_The problem_:
Write out all of the listing exactly. Add nothing to it.

_Provided material_:
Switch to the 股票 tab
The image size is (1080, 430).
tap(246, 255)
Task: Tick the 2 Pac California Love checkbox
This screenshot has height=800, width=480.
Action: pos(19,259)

_Answer to this task_:
Switch to the 股票 tab
The image size is (1080, 430).
tap(246, 255)
Task: Tick the 2 Pac California Love checkbox
This screenshot has height=800, width=480.
Action: pos(19,259)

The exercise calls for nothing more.